Exercise instructions - In every one of the following records, swap "coordinate pair" for "point" and leave everything else as it is.

Given records -
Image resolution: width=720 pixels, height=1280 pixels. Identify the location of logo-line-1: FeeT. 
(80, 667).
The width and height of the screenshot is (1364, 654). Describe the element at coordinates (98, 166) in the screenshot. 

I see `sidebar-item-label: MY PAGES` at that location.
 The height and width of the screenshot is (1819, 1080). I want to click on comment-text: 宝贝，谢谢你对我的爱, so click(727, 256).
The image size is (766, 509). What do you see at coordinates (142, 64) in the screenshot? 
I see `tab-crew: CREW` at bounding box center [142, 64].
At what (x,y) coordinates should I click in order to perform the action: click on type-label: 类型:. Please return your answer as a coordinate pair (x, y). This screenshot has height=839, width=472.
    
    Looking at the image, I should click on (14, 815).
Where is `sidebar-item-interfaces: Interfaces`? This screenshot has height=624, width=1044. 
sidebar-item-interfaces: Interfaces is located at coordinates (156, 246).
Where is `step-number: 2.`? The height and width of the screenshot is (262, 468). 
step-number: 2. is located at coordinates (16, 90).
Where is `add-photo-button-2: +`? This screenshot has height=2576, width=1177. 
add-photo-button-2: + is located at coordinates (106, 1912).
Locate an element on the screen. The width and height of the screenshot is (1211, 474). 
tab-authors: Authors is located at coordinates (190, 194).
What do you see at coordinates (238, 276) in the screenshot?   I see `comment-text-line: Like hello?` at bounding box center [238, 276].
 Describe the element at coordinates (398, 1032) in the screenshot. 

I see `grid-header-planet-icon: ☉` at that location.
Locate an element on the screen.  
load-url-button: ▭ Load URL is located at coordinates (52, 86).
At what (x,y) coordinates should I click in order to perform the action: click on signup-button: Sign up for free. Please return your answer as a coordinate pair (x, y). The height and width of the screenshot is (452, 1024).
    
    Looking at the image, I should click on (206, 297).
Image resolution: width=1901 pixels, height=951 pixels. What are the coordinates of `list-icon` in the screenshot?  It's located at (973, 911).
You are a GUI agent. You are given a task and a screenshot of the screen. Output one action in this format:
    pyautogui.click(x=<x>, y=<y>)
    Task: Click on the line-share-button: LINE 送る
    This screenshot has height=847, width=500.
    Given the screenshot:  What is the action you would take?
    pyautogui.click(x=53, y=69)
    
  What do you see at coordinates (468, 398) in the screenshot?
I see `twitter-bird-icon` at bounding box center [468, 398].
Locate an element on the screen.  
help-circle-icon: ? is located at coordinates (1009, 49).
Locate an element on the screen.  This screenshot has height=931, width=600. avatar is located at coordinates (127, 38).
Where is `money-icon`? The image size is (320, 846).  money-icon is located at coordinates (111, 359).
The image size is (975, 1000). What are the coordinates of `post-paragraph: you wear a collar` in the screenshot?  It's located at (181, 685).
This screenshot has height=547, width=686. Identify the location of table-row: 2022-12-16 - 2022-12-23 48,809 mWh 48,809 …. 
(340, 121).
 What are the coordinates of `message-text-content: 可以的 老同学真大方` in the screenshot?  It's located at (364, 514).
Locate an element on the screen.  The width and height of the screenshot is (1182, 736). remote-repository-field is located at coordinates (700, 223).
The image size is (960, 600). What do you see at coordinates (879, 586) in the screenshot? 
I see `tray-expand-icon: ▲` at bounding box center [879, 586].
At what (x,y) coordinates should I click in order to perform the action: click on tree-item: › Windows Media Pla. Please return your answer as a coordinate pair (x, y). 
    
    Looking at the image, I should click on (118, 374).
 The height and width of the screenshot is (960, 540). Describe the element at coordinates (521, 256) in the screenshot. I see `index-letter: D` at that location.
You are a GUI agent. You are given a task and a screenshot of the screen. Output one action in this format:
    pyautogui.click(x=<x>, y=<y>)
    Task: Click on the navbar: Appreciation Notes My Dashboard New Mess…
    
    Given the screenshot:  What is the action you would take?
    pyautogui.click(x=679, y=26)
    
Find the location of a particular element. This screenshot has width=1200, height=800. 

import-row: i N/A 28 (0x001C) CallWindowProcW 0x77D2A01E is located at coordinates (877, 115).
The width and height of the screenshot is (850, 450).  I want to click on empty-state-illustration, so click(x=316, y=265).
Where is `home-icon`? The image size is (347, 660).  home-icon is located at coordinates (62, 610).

Finished exercise -
Image resolution: width=720 pixels, height=1280 pixels. Identify the location of logo-line-1: FeeT. 
(80, 667).
The width and height of the screenshot is (1364, 654). Describe the element at coordinates (98, 166) in the screenshot. 

I see `sidebar-item-label: MY PAGES` at that location.
 The height and width of the screenshot is (1819, 1080). I want to click on comment-text: 宝贝，谢谢你对我的爱, so click(727, 256).
The image size is (766, 509). What do you see at coordinates (142, 64) in the screenshot? 
I see `tab-crew: CREW` at bounding box center [142, 64].
At what (x,y) coordinates should I click in order to perform the action: click on type-label: 类型:. Please return your answer as a point (x, y). This screenshot has height=839, width=472.
    
    Looking at the image, I should click on (14, 815).
Where is `sidebar-item-interfaces: Interfaces`? This screenshot has height=624, width=1044. 
sidebar-item-interfaces: Interfaces is located at coordinates (156, 246).
Where is `step-number: 2.`? The height and width of the screenshot is (262, 468). 
step-number: 2. is located at coordinates (16, 90).
Where is `add-photo-button-2: +`? This screenshot has height=2576, width=1177. 
add-photo-button-2: + is located at coordinates (106, 1912).
Locate an element on the screen. The width and height of the screenshot is (1211, 474). 
tab-authors: Authors is located at coordinates (190, 194).
What do you see at coordinates (238, 276) in the screenshot?   I see `comment-text-line: Like hello?` at bounding box center [238, 276].
 Describe the element at coordinates (398, 1032) in the screenshot. 

I see `grid-header-planet-icon: ☉` at that location.
Locate an element on the screen.  
load-url-button: ▭ Load URL is located at coordinates (52, 86).
At what (x,y) coordinates should I click in order to perform the action: click on signup-button: Sign up for free. Please return your answer as a point (x, y). The height and width of the screenshot is (452, 1024).
    
    Looking at the image, I should click on (206, 297).
Image resolution: width=1901 pixels, height=951 pixels. What are the coordinates of `list-icon` in the screenshot?  It's located at (973, 911).
You are a GUI agent. You are given a task and a screenshot of the screen. Output one action in this format:
    pyautogui.click(x=<x>, y=<y>)
    Task: Click on the line-share-button: LINE 送る
    This screenshot has height=847, width=500.
    Given the screenshot:  What is the action you would take?
    pyautogui.click(x=53, y=69)
    
  What do you see at coordinates (468, 398) in the screenshot?
I see `twitter-bird-icon` at bounding box center [468, 398].
Locate an element on the screen.  
help-circle-icon: ? is located at coordinates (1009, 49).
Locate an element on the screen.  This screenshot has height=931, width=600. avatar is located at coordinates (127, 38).
Where is `money-icon`? The image size is (320, 846).  money-icon is located at coordinates (111, 359).
The image size is (975, 1000). What are the coordinates of `post-paragraph: you wear a collar` in the screenshot?  It's located at (181, 685).
This screenshot has height=547, width=686. Identify the location of table-row: 2022-12-16 - 2022-12-23 48,809 mWh 48,809 …. 
(340, 121).
 What are the coordinates of `message-text-content: 可以的 老同学真大方` in the screenshot?  It's located at (364, 514).
Locate an element on the screen.  The width and height of the screenshot is (1182, 736). remote-repository-field is located at coordinates (700, 223).
The image size is (960, 600). What do you see at coordinates (879, 586) in the screenshot? 
I see `tray-expand-icon: ▲` at bounding box center [879, 586].
At what (x,y) coordinates should I click in order to perform the action: click on tree-item: › Windows Media Pla. Please return your answer as a point (x, y). 
    
    Looking at the image, I should click on (118, 374).
 The height and width of the screenshot is (960, 540). Describe the element at coordinates (521, 256) in the screenshot. I see `index-letter: D` at that location.
You are a GUI agent. You are given a task and a screenshot of the screen. Output one action in this format:
    pyautogui.click(x=<x>, y=<y>)
    Task: Click on the navbar: Appreciation Notes My Dashboard New Mess…
    
    Given the screenshot:  What is the action you would take?
    pyautogui.click(x=679, y=26)
    
Find the location of a particular element. This screenshot has width=1200, height=800. 

import-row: i N/A 28 (0x001C) CallWindowProcW 0x77D2A01E is located at coordinates (877, 115).
The width and height of the screenshot is (850, 450).  I want to click on empty-state-illustration, so click(x=316, y=265).
Where is `home-icon`? The image size is (347, 660).  home-icon is located at coordinates (62, 610).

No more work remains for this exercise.